TASK REQUIREMENTS –
Which of the lines below contain the string "dropdown", with case taken into account? Copy out each of those lines in full.
--- Start INPUT MATERIAL ---
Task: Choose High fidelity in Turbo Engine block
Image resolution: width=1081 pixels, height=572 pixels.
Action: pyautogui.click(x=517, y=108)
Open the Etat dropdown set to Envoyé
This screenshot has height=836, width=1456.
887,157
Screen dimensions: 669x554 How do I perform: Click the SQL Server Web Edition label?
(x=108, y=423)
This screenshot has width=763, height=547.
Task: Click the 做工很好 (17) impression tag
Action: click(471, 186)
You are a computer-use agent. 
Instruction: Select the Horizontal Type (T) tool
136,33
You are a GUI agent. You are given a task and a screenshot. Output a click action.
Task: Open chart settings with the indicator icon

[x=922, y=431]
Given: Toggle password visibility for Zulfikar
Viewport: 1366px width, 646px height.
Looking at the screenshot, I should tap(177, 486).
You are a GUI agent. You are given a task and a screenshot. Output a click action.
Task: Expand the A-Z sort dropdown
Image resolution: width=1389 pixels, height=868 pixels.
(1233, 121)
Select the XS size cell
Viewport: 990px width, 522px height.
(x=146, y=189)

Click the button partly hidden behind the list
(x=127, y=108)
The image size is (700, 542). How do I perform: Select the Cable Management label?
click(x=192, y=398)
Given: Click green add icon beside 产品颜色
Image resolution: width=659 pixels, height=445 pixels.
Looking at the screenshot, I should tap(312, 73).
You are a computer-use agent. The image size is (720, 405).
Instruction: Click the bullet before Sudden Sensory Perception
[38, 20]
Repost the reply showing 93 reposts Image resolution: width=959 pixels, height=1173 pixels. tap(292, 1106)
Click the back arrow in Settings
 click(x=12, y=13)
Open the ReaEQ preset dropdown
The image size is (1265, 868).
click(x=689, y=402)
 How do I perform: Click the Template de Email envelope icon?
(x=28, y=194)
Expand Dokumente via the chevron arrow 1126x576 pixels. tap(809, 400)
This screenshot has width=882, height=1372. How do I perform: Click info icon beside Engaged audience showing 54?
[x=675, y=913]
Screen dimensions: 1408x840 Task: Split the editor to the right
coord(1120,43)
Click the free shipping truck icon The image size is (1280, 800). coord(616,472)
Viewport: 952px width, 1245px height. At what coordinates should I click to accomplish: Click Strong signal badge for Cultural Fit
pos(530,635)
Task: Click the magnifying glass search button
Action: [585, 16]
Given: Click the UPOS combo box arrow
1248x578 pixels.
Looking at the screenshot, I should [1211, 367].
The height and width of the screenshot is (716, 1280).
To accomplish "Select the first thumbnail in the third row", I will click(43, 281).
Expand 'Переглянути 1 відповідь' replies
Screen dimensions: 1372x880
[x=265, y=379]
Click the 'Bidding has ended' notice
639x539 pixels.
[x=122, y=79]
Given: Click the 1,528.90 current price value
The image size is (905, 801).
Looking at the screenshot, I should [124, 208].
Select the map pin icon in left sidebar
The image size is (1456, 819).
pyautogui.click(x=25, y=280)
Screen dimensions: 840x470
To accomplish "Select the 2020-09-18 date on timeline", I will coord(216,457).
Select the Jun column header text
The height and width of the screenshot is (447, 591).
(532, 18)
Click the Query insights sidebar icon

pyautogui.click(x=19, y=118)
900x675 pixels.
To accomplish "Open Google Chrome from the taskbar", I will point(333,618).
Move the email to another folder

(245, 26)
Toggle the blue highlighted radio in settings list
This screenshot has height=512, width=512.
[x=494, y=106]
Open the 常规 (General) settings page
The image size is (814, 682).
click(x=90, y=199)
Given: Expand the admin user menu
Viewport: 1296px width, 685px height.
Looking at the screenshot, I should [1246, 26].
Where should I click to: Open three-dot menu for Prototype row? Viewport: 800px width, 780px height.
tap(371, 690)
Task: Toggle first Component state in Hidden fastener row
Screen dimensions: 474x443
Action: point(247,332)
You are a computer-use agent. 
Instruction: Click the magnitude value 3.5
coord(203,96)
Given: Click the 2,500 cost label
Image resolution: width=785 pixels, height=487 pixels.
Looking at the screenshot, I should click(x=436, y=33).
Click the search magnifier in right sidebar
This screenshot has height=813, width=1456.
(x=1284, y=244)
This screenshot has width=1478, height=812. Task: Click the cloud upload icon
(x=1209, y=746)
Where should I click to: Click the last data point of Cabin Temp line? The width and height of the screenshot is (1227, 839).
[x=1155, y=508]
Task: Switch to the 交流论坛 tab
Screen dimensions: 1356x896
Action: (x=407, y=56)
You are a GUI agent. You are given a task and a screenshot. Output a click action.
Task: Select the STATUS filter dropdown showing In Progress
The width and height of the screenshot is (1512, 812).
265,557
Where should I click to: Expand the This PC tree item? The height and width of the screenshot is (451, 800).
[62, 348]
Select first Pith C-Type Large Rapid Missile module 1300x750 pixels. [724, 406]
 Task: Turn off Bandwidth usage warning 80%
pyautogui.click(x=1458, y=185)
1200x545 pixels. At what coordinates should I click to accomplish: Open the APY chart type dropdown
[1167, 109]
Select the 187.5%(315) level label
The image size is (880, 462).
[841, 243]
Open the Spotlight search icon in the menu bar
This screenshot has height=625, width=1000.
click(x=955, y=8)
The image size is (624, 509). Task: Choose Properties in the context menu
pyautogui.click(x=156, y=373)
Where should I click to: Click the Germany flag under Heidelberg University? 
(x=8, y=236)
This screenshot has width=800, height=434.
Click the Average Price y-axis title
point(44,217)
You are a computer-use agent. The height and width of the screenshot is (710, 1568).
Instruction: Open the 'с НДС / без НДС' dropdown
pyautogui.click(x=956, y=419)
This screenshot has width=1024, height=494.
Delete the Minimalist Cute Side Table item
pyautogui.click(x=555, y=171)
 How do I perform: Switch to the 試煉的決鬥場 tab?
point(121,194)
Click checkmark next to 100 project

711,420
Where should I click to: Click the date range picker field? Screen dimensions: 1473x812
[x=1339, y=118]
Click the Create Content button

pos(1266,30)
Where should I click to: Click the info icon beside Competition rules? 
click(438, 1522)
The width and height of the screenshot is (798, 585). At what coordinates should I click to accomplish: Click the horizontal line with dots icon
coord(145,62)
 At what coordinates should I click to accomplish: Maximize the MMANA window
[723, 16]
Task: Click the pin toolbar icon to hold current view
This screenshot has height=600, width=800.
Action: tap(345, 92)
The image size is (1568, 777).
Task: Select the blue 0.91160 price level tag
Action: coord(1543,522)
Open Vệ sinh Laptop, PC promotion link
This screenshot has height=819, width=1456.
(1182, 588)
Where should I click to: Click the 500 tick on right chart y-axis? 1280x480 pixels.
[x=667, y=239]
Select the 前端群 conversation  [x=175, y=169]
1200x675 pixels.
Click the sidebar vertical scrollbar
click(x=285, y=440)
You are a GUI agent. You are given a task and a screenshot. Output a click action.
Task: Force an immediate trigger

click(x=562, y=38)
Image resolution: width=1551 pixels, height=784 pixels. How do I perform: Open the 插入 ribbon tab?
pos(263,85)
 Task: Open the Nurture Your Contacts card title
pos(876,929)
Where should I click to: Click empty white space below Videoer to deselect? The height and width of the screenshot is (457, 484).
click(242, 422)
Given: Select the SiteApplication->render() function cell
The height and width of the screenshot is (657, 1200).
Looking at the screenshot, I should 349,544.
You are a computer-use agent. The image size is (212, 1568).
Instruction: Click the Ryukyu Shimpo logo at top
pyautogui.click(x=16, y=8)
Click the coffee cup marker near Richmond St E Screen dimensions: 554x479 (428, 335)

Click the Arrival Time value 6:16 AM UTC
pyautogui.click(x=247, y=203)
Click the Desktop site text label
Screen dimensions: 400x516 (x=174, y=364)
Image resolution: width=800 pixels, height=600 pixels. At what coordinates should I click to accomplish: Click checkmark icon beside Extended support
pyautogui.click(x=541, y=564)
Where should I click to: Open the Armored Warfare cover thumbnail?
--- End INPUT MATERIAL ---
EXERCISE RESULT –
Open the Etat dropdown set to Envoyé
Task: Expand the A-Z sort dropdown
Open the ReaEQ preset dropdown
Task: Select the STATUS filter dropdown showing In Progress
1200x545 pixels. At what coordinates should I click to accomplish: Open the APY chart type dropdown
Instruction: Open the 'с НДС / без НДС' dropdown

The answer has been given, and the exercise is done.